In describing Section 60(d), the Supreme Court has said:

That provision has been held to be sui generis. It does not contemplate a plenary suit, but a summary proceeding. (Citing In Re Wood, 210 U.S. 246, 251, 253, 28 S.Ct. 621, 52 L.Ed. 1046 (1908)). The class of cases to which it refers is not that of preferences or of fraudulent conveyances. * * * The provision authorizes reexamination of payments or transfers when made by a debtor (1) “in contemplation of the filing of a petition by or against him,” (2) “to an attorney and counselor at law, solicitor in equity, or proctor in admiralty,” 2 and
(3) “for services to be rendered.”
Such payments or transfers are only to “be held valid to the extent of a reasonable amount to be determined by the court, and the excess may be recovered by the trustee for the benefit of the estate.” Conrad, Rubin & Lesser v. Pender, 289 U.S. 472, 53 S.Ct. 703, 77 L.Ed. 1327 (1933).

This Court has never been called upon to decide the issue presented by this case. The Second and the Sixth Circuits, however, have taken the position that Section 60(d) relates only to attorney’s fees for legal services to be rendered while the debtor is in contemplation of bankruptcy and not to legal services to be rendered after the bankruptcy proceed[901]*901ings are commenced, that is to say, after the petition in bankruptcy has been filed. Pratt v. Bothe, 6 Cir., 1904, 130 F. 670; In re Rolnick, 2 Cir., 1923, 294 F. 817; In re Falk, 2 Cir., 1929, 30 F.2d 607; In re David Bell Scarves, 2 Cir., 1932, 61 F.2d 771, aff'd. 289 U.S. 472, 53 S.Ct. 703, 77 L.Ed. 1327 (1933); In re Buchanan, 2 Cir., 1933, 66 F.2d 416. In explaining this position, the Court in In re Buchanan, supra, said:

The words, “for services to be rendered,” in section 60d have in practice been construed as covering all services “to be rendered” in contemplation of the filing of a petition in bankruptcy * * *. 66 F.2d at 419.

In affirming In re David Bell Scarves, supra, the Supreme Court apparently did not consider the issue which we decide here, but said in the course of its decision :

Section 60(d) relates to payments and transfers made by the bankrupt prior to bankruptcy from his own property for services to be rendered to him; section 64(b) (3) 3 to an allowance to be made for legal services out of the estate under administration. (Citing In re Rolnick supra).

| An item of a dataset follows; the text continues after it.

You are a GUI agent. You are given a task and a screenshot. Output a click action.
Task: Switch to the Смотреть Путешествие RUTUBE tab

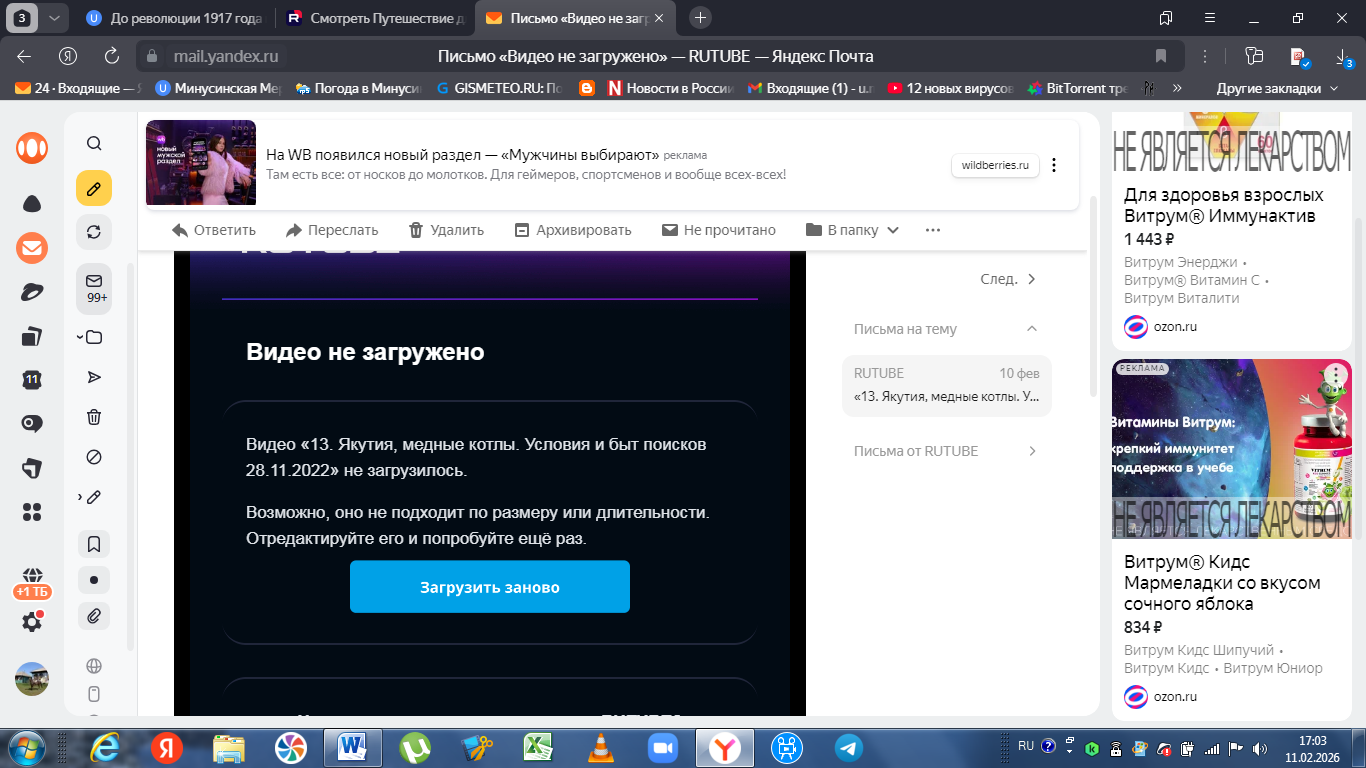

The services within the latter provision are those rendered in aid of the administration of the estate and the carrying out of the provisions of the act. (Citing cases). Conrad, Rubin & Lesser v. Pender, supra, 289 U.S. at 476, 53 S.Ct. 703.

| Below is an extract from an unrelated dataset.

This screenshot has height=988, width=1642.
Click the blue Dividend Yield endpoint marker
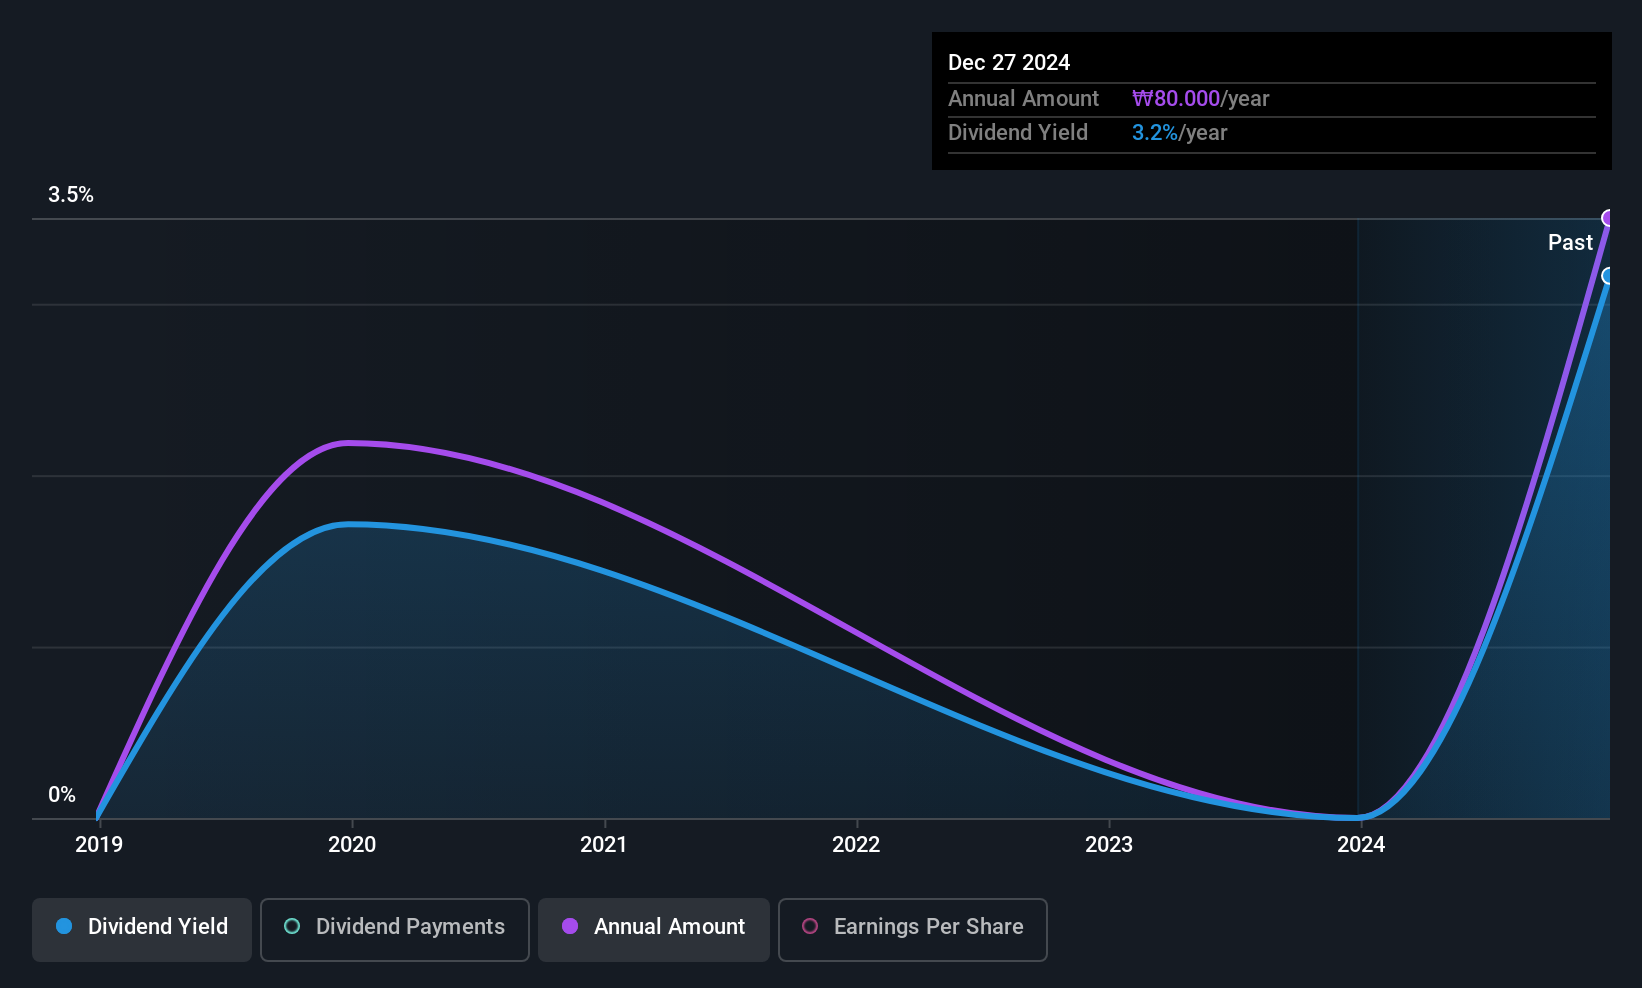(x=1608, y=276)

More recently, the Second Circuit position has been followed in the case of In re Autocue Sales & Distributing Corp., S.D.N.Y., 1958, 167 F.Supp. 672, where the district court held that Section 60(d) “applies only to services rendered before the date of bankruptcy”. At 674. See also Haar v. Oseland, 2 Cir., 1959, 265 F.2d 218, 219.

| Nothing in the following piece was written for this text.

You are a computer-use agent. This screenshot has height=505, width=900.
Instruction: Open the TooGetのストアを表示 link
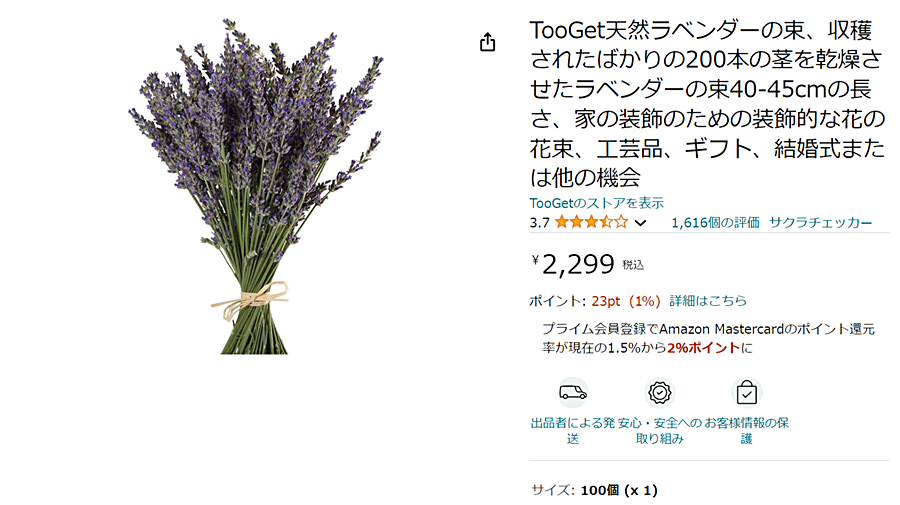596,203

We are persuaded that the position taken by the Second Circuit is correct. We, therefore, hold that Section 60 (d) of the Bankruptcy Act relates only to legal services to be rendered in contemplation of bankruptcy and not to legal services to be rendered after the petition in bankruptcy has been filed.

The judgment of the District Court is affirmed.